EXCERPTED RECORDS ▸
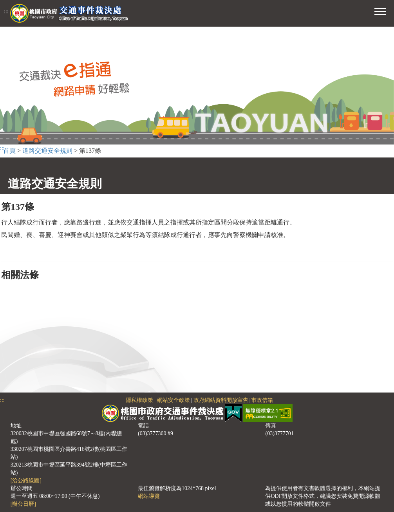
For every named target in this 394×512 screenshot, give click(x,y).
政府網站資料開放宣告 (220, 400)
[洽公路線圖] (26, 480)
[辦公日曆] (23, 504)
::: (6, 11)
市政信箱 (262, 400)
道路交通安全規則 (47, 150)
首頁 (9, 150)
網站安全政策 (173, 400)
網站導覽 (149, 496)
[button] (380, 10)
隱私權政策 (139, 400)
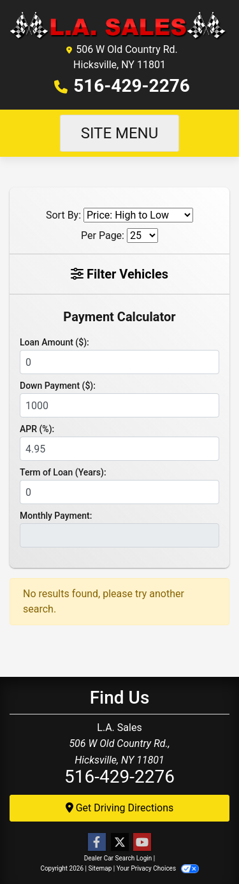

PROBLEM DESCRIPTION ▸ Return every line of the listing that contains the string "click".

ANSWER TO THIS TASK ▸
For every named target in this 394×512 screenshot, give click(x,y).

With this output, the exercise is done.